An added bonus is that CGI is both quieter and transmits fewer engine vibrations to the cab of the truck. “We knew we were on the right track with CGI when drivers told us they could turn their radio volume down by half compared to their old trucks and still enjoy the music,” Brewster says. “The result for trucking companies is that a quieter, smoother ride results in less fatigued, more alert drivers.”

Other design enhancements for the MX Series, according to the company, include integral fuel channels cut directly into the engine block, an integrated Paccar-designed engine brake and a single crankshaft that is so perfectly balanced, it does not require counterweights, resulting in an additional 25-pound weight savings for the design. “Every aspect of this engine family has been optimized to deliver leading fuel economy,” Brewster says. “This includes highly advanced electronic engine control systems, which allow operation at 36,000 psi (2,500 bar), and an integral power steering and fuel pump system to reduce parasitic drag.”
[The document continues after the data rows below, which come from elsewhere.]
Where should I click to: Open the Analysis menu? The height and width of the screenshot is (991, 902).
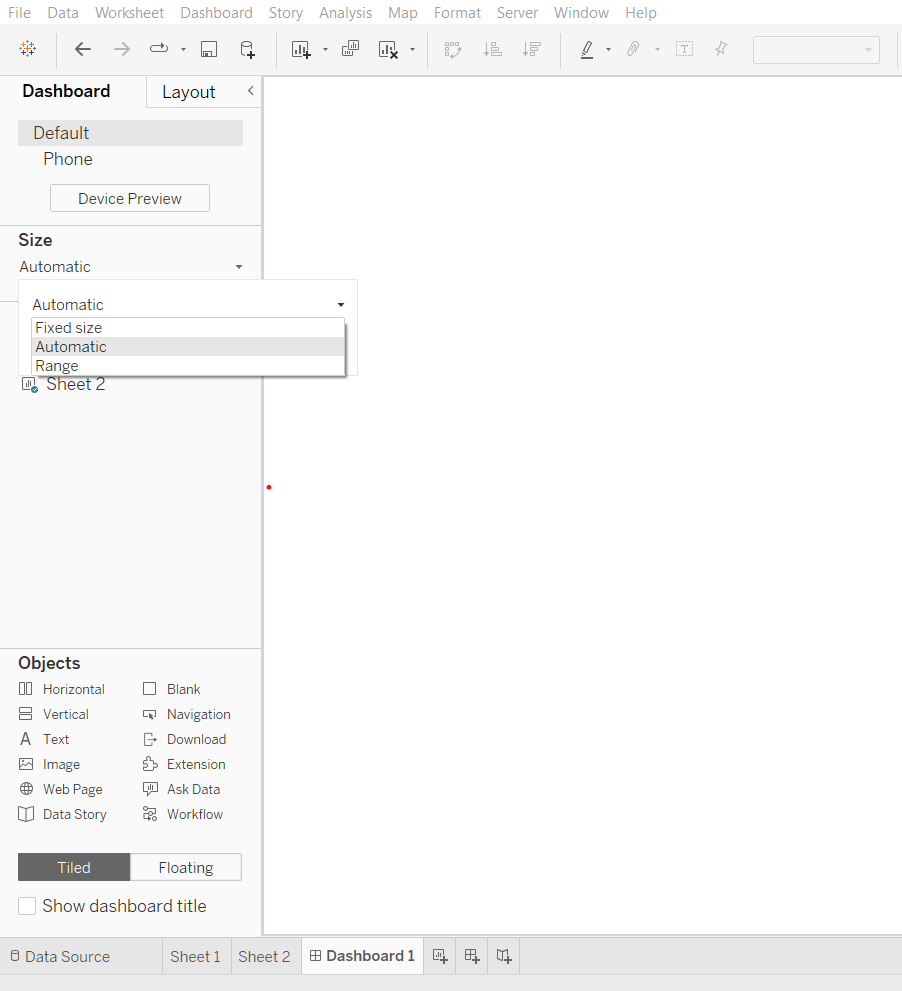[345, 13]
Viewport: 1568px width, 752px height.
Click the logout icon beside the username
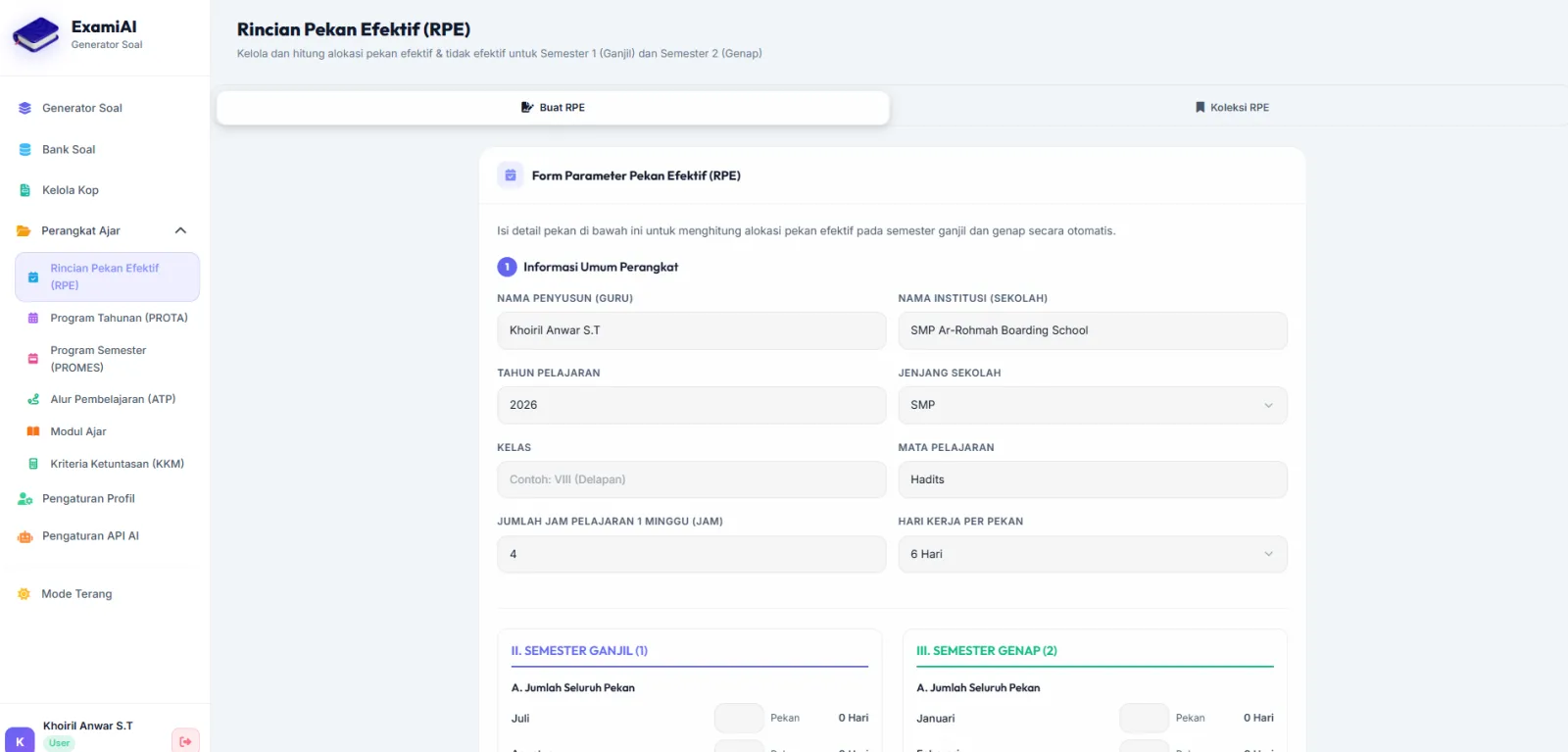185,741
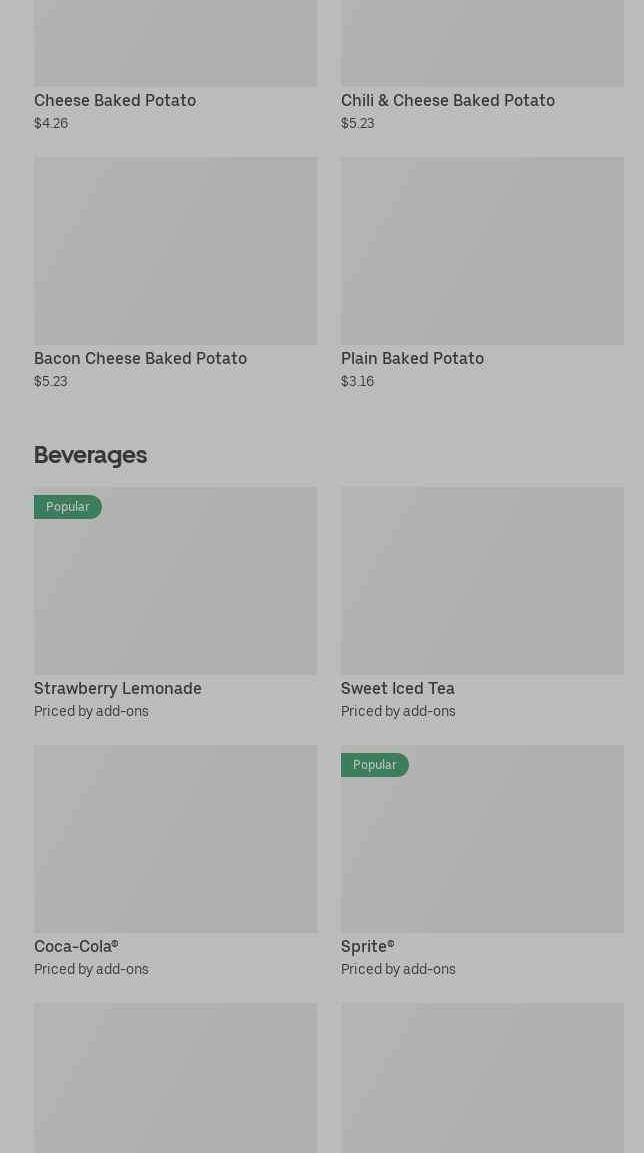Tap the Strawberry Lemonade product image
This screenshot has width=644, height=1153.
click(175, 590)

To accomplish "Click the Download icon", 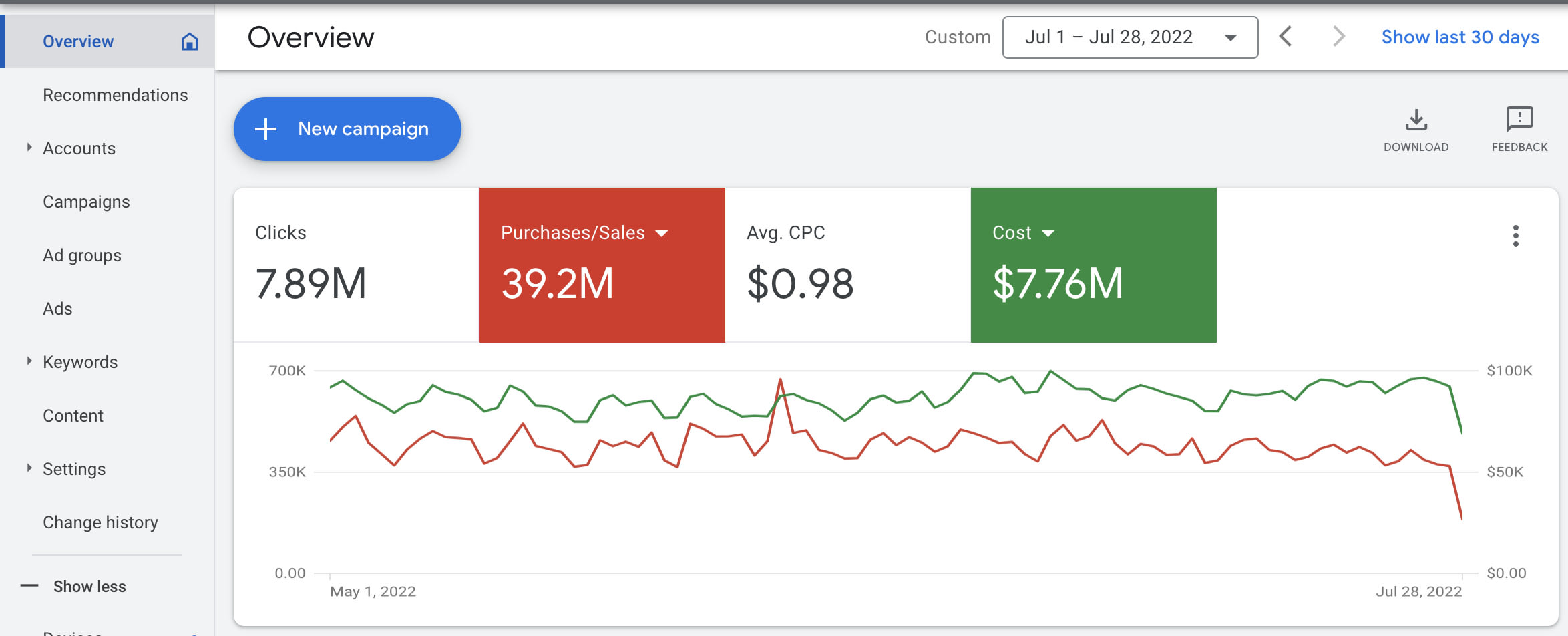I will click(x=1416, y=120).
The MX Engine family features an inline six-cylinder design with four valves per cylinder. The engines come standard with a two-year/250,000-mile warranty. More than 650 authorized Paccar dealers already have received extensive technical training to support the MX Series, and each certified Paccar dealer is required to have trained technicians, tools and parts on hand to provide full service support for the new engines. Kurt Freitag, director of aftermarket support, says more than 1,000 Kenworth and Peterbilt technicians are ready now to provide MX Engine support, including Pigott, who rolled up his sleeves and underwent technical training (including a complete engine tear-down and rebuild) as the company geared up to launch its new flagship MX Series.

Orders may be placed now for summer deliveries. Paccar sources say pricing will be “competitive” with Cummins’ ISL engine, and initial oil drain intervals are set at 40,000 miles.